Edited on Thu Feb-04-10 06:21 PM by David Zephyr
It's over, Kentuckian.

Take any marketed appliance for example: the power cords, the connectors, the electrical wiring, the switches, the transformers...all of the guts that make up that "final assembly" are, with few exceptions all now made in China or overseas. Manufacturing is a very intricate and inter-related food chain from the simple to the complex and we no longer do any of it.

And worse than all of that, even worse than the loss of our manufacturing infrastructure, we've lost our manufacturing know-how. As much as we wish, we simply can't turn that on a dime and just get it back. We can reverse trade agreements all day long, we can impose tarriffs all day long, but that will not bring back manufacturing. And if we did this now, at this late date and with no good cards anymore in our hand except for a lousy poker face, the punished would not be foreign manufacturers, but the American People who would pay higher prices for their daily ration of Soylent.

Many of the small manufacturers left here in the U.S. are actually doing well now as they have learned to lay low, seek out niche markets that are non-commodity oriented and highly specialized and where high volume production is not needed, where proximity to the customer (as opposed to being across the ocean) has value, and where personal customer service is a critical. I know. I'm one in that basket along with others, who saw this day coming decades ago and moved my boat to markets where we'd survive. We did.

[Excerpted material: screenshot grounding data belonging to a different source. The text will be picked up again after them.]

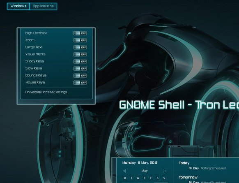Switch to the Applications tab
The height and width of the screenshot is (183, 239).
click(x=43, y=6)
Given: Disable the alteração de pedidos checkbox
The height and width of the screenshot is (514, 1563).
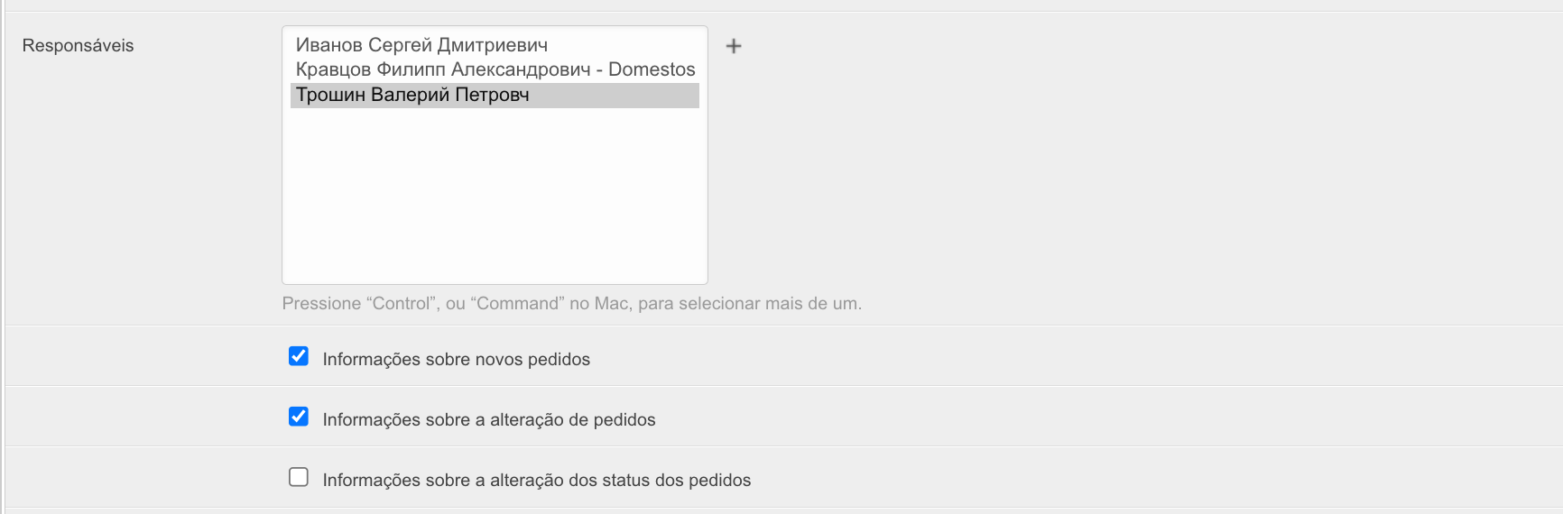Looking at the screenshot, I should click(299, 417).
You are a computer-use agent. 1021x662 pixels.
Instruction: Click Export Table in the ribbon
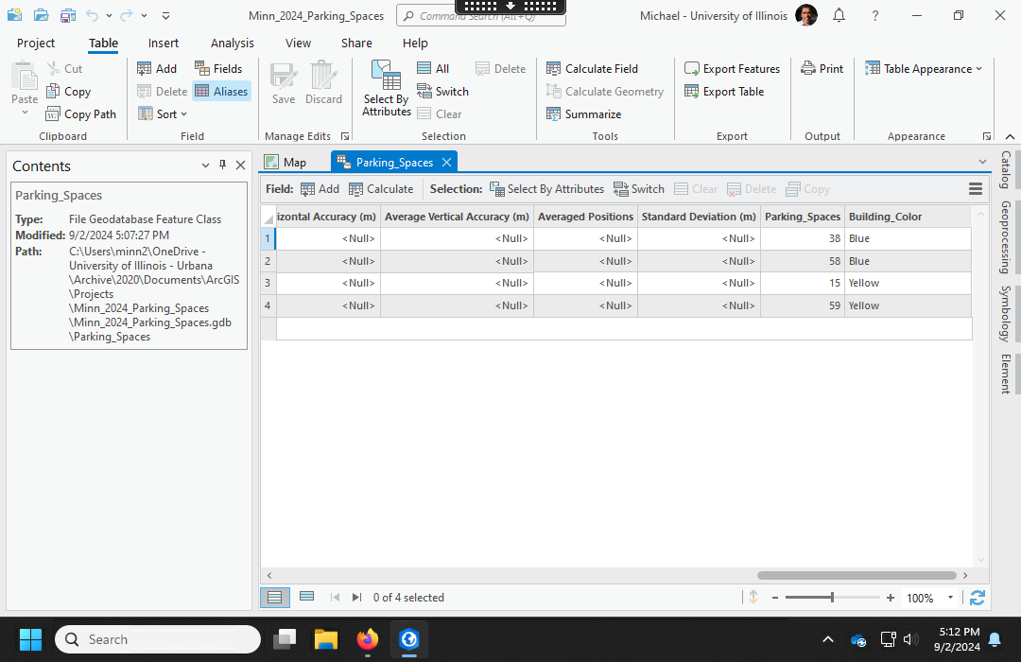[724, 92]
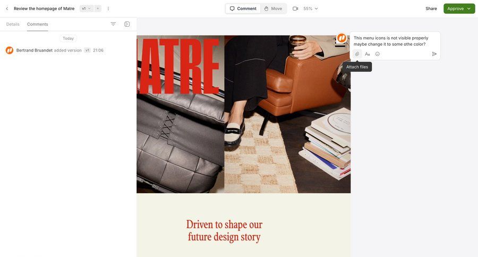Viewport: 478px width, 257px height.
Task: Open text formatting options in comment
Action: 368,54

I applaud the brilliance of the Chinese government who saw opportunity to make the standard of living for their people better and who had a national industrial policy while our leadership played politics for decades and thought it more important to meddle through militarism around the world than to buck up and support our manufacturing base. And, of course, the Americans that sat on the boards of our uber-corporations made out like the bandits that they are by transferring our manufactuing base to cheaper labor, and lifting their personal fortunes as they did so.

The PRC is now, not only our supplier, but our banker as well. They deserve a lot of credit and admiration. They certainly have mine.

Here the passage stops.